Sammy is fairly well-developed as a character. He is, after all, the protagonist, so his internal emotions and struggles are developed particularly well. We can also surmise a few things about Sammy's background that aren't directly stated based on his reaction to the girls who wander through the A&P on his shift.
Part of Sammy's internal struggle is that he longs for something else. In Queenie and her friends, Sammy recognizes a freedom that he himself lacks. They wander the store with confidence, disregarding the social norms of the store. Sammy contrasts them with the "sheep" who push their buggies through the aisles, whose paths of conformance are interrupted by these girls "walking against the usual traffic," yet they snap their eyes back to their own baskets. Through his observations, we know that Sammy longs to live in the carefree and privileged world of Queenie and not align himself with people like Stokesie, whom Sammy notes already has "two babies chalked up on his fuselage already," even though he is barely older than Sammy.
We also see the immaturity in Sammy's observations.
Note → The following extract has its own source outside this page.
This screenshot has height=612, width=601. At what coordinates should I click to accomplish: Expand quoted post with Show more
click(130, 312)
He is keenly (perhaps overly so) aware of the beauty of the girls, noting every detail from the texture of their swimsuits to the "bare plane of the top of her chest down from the shoulder bones." He impulsively decides to quit his job in an intended grand romantic gesture that he hopes will capture the attention of Queenie and impress her, allowing a path for Sammy to enter her world. Yet his grand gesture falls flat, and it is only then that Sammy begins to realize some truth about his situation.
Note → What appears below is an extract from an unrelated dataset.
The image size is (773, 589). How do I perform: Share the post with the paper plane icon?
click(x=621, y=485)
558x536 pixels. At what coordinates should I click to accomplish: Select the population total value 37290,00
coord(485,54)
The author leaves Sammy's character growth—or lack thereof—greatly unknown, so we aren't sure if he really does transform as a result of this conflict. We know that his parents are depending on him to keep this job, and we know that his mother had ironed his work shirt for him the night before. Thus, Sammy is fairly reliant on his parents and their support, even at nineteen. Will this event change him? It's hard to say, and that final line can imply various outcomes for Sammy.
I would define a hero as someone whose actions place the needs of others above the self. I don't think Sammy's reaction falls into that category. Ultimately, I think his attempt to impress the girls is self-serving; he wants Queenie to notice him and therefore gain access to her world. This isn't heroic but selfish.
The physician in "Godfather Death" has similar character flaws. When given the opportunity to become king and marry a beautiful princess, he is willing to defy the laws of natural order in order to achieve his own ambitions. Depending on which version you read, he is also willing to sacrifice the life of a child in order to do so. Sammy's character is more developed because it is written from a first-person point of view, with more space allotted to his inner thoughts and conflicts.